Hi- I’m a newbie in my 50’s and liked the idea of not having to lift heavy supers and boxes and didn’t want to have to rely on help. I built A box with Corwin’s plans. I installed a package of bees 4/11. I am now scrambling to build a bigger box based on Phil Chandlers books. The Corbin Bell box is TOO small! I’m pissed because I am now worried that my colony is going to swarm- it’s only been just less than a month and they are tight on space. When I bought the plans fo rather golden mean hive, I ordered top bars- they sent me the bars with the pass through- those are dumb and over thought IMO. This colony had no problem building a beautiful sturdy comb off of the flat top bar I had in there as a spacer bar! This is a journey of learning and exploration. BTW I’m also not in it for honey production- mostly for pollinator encouragement and learning.


----------



## msl (Sep 6, 2016)

> I’m pissed because I am now worried that my colony is going to swarm- it’s only been just less than a month and they are tight on space


that is the way with topbars.. split, harvest honey, or swarm!


----------



## ihor (Jun 13, 2018)

I'd be happy to share my top bar hive design with you.
I put 2 quilts (one is wool,the top one is polyester) over the bars, whixh creates a stable temp environment and dissipates some of the humidity.
Send me DM.


----------



## MajKong (Feb 6, 2017)

Marezav said:


> I built A box with Corwin’s plans. I installed a package of bees 4/11. I am now scrambling to build a bigger box based on Phil Chandlers books. The Corbin Bell box is TOO small! I’m pissed because I am now worried that my colony is going to swarm- it’s only been just less than a month and they are tight on space. When I bought the plans fo rather golden mean hive, I ordered top bars- they sent me the bars with the pass through- those are dumb and over thought IMO.

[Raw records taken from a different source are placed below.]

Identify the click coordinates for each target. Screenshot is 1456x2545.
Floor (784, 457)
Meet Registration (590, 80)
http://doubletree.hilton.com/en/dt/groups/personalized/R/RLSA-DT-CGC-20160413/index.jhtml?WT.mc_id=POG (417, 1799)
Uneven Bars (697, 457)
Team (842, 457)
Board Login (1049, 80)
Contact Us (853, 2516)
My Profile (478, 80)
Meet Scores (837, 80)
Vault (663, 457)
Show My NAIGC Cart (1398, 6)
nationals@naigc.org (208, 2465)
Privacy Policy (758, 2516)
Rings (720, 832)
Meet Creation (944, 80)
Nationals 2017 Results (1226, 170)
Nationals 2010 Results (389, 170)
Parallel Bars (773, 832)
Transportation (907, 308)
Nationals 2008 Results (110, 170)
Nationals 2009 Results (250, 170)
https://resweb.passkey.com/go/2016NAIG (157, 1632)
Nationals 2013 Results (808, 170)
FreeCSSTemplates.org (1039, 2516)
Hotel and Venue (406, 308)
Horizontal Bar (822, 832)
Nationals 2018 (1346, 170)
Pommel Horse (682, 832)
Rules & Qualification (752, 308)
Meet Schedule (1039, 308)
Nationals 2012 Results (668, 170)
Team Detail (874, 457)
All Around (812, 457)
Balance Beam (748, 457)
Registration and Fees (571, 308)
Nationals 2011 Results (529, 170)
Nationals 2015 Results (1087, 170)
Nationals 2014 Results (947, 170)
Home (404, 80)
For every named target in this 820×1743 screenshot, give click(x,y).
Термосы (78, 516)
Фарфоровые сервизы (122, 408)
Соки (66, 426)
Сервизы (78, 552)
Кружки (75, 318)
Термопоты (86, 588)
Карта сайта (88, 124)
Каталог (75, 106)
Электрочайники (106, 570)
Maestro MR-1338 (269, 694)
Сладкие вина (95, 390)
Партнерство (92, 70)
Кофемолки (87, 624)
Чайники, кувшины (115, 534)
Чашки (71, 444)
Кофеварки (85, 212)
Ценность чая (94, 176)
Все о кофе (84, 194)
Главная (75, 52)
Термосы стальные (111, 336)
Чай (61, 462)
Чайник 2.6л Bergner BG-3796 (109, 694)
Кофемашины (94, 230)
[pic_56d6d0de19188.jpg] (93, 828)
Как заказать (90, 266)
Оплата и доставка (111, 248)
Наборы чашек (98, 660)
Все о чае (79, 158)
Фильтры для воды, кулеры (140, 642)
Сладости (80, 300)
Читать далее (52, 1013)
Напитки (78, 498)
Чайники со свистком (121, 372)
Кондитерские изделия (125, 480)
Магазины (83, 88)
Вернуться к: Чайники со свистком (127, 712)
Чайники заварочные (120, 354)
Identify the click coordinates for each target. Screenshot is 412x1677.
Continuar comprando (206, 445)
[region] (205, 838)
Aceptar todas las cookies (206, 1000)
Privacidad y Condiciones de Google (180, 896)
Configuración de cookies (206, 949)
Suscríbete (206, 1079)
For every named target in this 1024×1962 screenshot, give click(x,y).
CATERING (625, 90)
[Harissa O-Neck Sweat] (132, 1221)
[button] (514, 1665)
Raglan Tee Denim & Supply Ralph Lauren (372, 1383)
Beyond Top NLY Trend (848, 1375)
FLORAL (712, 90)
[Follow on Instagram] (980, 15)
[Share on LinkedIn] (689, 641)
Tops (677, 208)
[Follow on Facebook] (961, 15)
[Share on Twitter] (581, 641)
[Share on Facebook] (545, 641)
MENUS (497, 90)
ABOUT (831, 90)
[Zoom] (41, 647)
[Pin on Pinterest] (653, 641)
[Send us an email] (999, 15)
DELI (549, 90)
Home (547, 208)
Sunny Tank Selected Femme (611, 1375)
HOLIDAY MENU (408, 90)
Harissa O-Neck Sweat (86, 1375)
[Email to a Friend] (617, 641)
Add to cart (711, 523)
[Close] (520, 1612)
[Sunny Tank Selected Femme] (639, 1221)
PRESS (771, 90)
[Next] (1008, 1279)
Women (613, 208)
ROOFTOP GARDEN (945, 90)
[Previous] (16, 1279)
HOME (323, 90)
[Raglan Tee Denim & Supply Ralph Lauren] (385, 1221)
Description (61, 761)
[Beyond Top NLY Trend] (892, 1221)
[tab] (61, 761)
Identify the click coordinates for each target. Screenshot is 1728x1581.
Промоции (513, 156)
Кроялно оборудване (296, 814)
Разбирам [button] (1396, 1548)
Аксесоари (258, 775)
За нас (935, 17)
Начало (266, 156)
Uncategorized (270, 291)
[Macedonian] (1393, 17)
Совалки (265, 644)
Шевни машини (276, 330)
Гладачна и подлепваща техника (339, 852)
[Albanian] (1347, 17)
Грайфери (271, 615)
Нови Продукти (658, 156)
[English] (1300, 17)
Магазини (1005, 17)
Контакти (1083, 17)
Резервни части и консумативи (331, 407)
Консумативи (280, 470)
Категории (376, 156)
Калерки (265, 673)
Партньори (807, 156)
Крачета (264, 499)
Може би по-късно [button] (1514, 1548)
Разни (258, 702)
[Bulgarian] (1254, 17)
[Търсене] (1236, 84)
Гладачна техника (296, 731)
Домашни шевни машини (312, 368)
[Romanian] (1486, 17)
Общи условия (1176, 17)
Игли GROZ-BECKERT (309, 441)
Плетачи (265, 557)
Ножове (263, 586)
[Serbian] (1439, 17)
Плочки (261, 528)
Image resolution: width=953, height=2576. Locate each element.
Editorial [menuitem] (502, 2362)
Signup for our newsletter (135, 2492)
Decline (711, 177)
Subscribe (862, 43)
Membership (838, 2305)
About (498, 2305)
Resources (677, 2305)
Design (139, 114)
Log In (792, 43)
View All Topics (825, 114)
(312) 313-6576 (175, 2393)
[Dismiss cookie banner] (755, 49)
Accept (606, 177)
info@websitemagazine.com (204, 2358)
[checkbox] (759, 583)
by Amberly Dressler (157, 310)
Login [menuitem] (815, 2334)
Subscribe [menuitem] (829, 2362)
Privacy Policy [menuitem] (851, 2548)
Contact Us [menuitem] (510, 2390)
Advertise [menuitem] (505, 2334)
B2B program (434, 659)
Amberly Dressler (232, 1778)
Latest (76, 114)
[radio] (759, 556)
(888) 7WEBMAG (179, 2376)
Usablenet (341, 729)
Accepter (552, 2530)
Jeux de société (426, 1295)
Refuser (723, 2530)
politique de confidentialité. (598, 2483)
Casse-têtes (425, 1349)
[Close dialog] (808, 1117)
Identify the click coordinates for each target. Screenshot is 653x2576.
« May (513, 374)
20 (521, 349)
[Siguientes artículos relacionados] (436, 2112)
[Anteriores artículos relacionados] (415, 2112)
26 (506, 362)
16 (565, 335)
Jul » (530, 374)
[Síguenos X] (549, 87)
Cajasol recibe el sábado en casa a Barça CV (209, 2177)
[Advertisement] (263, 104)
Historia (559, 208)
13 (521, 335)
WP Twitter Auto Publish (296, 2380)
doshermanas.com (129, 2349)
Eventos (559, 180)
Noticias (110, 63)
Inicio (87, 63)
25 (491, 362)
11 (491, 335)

Just use Corwin’s plans and add to the length. It works great that way. That will allow you to swap bars between hives, too.

I think the benefit of the passage holes becomes apparent in winter. It’s an extra step in bar building, but my bees survived the winter with them, so I am still using them. I’m making other modifications instead.

I am thinking of building a Golden Mean Hive to spec and use it to increase my apiary. Once I have enough hives, I can use it as a bait hive or swarm catcher.


----------



## msl (Sep 6, 2016)

> I think the benefit of the passage holes becomes apparent in winter.


I say it's more "bee guardian" malarkey from Corwin to sell overpriced top bar hives to gullible newbies.


----------